Regular Expressions

From miki
Jump to navigation Jump to search

References

Engines

Powerful engines:

Open source regex engine implemented into PHP for instance

Less powerful engines:

Use Extended regular expressions (switch -r) so that meta-characters (){} have their special meaning when unquoted.

Character Classes

Class Meaning Comment
[ae] Matches a or e
[a-z] Matches any char in range a...z
[^a-z] Matches any char not in range a...z
\d Digit - Equivalent to [0-9]
\w Word character - Equivalent to [A-Za-z0-9_]
\s Whitespace character - Equivalent to [ \t\r\n] same as [[:blank:]]
\D Negated \d, i.e. [^\d]
\W Negated \w, i.e. [^\w]
\S Negated \s, i.e. [^\s]

About negated class, note that [\D\S] is not the same as [^\d\s]. The latter will not match a character that is either a digit or a whitespace.

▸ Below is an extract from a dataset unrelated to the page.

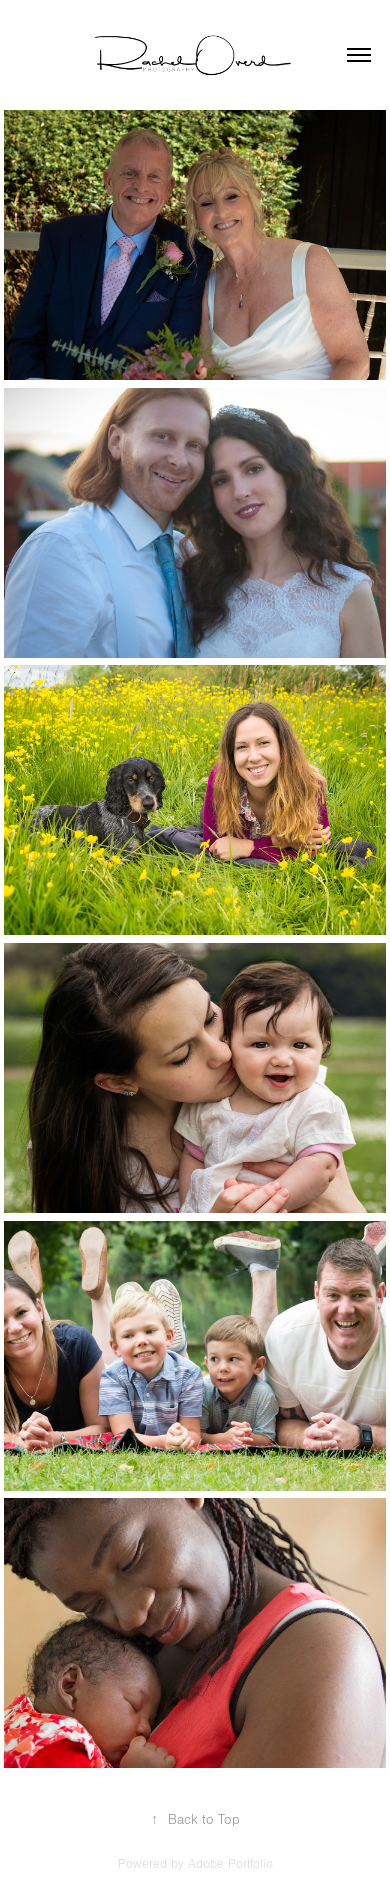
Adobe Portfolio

The former will match any character that is either not a digit, or not a whitespace, i.e. it will match any character...

Bug — in sed 4.2.2, the malformed regex [a-Z] matches any lowercase or uppercase character. [A-z], although correct, is rejected:

echo 'abcdefghijklmnopqrstuvwxyzABCDEFGHIJKLMNOPQRSTUVWXYZ@?>=<;:0123456789/;-,+*()[]^_{|}~' | sed 's/[a-Z]/%/g'
# %%%%%%%%%%%%%%%%%%%%%%%%%%%%%%%%%%%%%%%%%%%%%%%%%%%%@?>=<;:0123456789/;-,+*()[]^_{|}~

$ echo 'abcdefghijklmnopqrstuvwxyzABCDEFGHIJKLMNOPQRSTUVWXYZ@?>=<;:0123456789/;-,+*()[]^_{|}~' | sed 's/[A-z]/%/g'
# sed: -e expression #1, char 11: Invalid range end

Zero-length matches

The regex here are zero-length, meaning they match a zero-length string, either because they match particular positions in the string (such as end-of-line or beginning-of-line anchors), or because the matched string is dropped after evaluation (like assertions, which only yield a boolean value, match or not matched).

Anchors:

Anchor Meaning Comment
^ Beginning-of-line anchor
$ End-of-line anchor
\b Word boundary anchor
\B Negated word boundary anchor
\< Start-of-a-word anchor GNU extensions
\> End-of-a-word anchor GNU extensions
\K Start match here PERL extensions

Assertions:

Assertion Meaning Comment
(?=regex) Lookahead positive assertion e.g. \b(?=\w{0,3}cat)\w{6}\b, matches locate
(?!regex) Lookahead negative assertion e.g. \b(?!\w{0,3}cat)\w{6}\b, matches relica but not locate
(?<=regex) Lookbehind positive assertion
(?<!regex) Lookbehind negative assertion

Negative assertion can be used to invert a regex match: ^(?!.*<REGEX_HERE>) will match everything not matching <REGEX_HERE>

Examples

Sed - The list below is actually for Extended regular expression (switch -r).

Regexp Description
. Match any character
gray|grey Match gray or grey
gr(a|e)y Match gray or grey
gr[ae]y Match gray or grey
file[^0-2] Match file3 or file4, but not file0, file1, file2.
colou?r (zero or one) - Match Color or Colour.
ab*c (zero or more) - Match ac, abc, abbc, ....
ab+c (one or more) - Match abc, abbc, abbbc, ....
a{3,5} (at least m and not more than n times) - Match aaa, aaaa, aaaaa.
^on single line$ (start and end of line) - Match on single line on a single line.

Tips

The best regex tricks: match a but not "a"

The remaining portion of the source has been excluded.